Reputation: 693
I repeatedly encounter this type of task in different contexts in my work. I've used various approaches to address it in the past (usually some awkward combo of lag, diff, etc.), but keep thinking there must be a better, more general, more efficient way. The goal is to label groups in a new variable based on sequential changes in another variable.
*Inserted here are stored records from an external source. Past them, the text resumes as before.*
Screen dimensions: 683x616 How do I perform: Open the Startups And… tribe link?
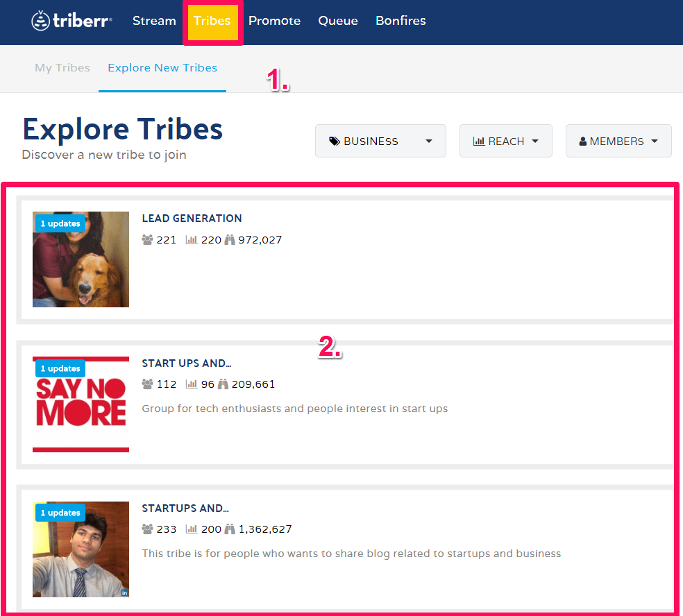coord(185,508)
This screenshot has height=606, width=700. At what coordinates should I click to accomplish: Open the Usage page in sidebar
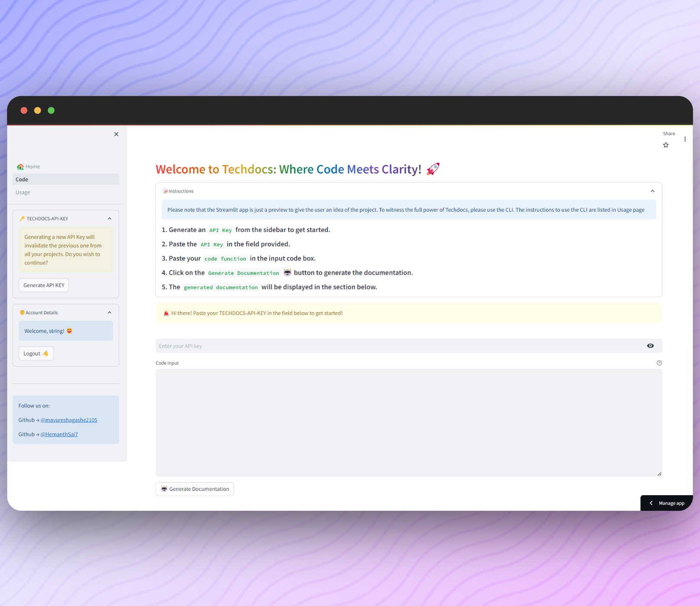tap(23, 193)
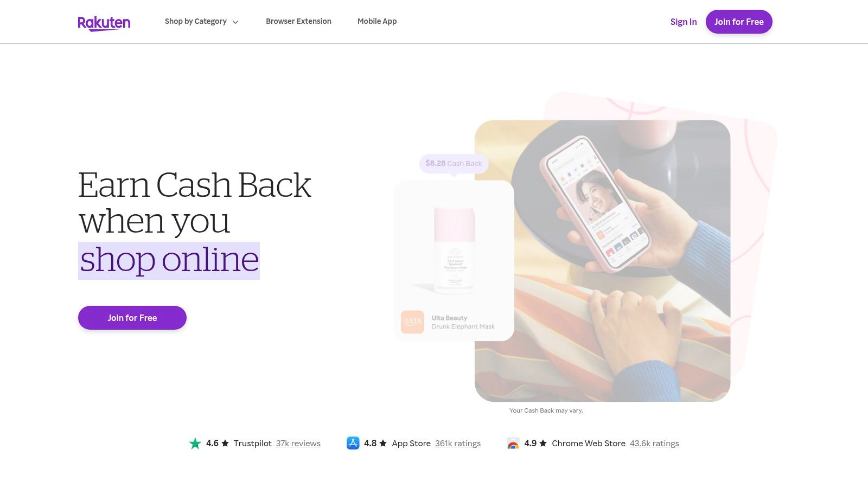Open the Shop by Category menu

202,21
For example:
var1a <- c("A","A","B","B","B","C","D","D","D","D","D")
should result in a new variable labeling the four groups:
var2a <- c(1, 1, 2, 2, 2, 3, 4, 4, 4, 4, 4)
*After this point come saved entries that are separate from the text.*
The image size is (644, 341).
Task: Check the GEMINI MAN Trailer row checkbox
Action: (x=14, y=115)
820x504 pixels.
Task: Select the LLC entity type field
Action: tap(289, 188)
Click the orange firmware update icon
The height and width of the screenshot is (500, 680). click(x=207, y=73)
Somewhat less trivially, this should be based on the grouping of the same values in sequence, not just unique values of var1. For example:
var1b <- c(1, 1, 1, 0, 0, 1, 0, 0, 0, 0, 0, 0)
should result in a new variable labeling the four groups:
var2b <- c(1, 1, 1, 2, 2, 3, 4, 4, 4, 4, 4, 4)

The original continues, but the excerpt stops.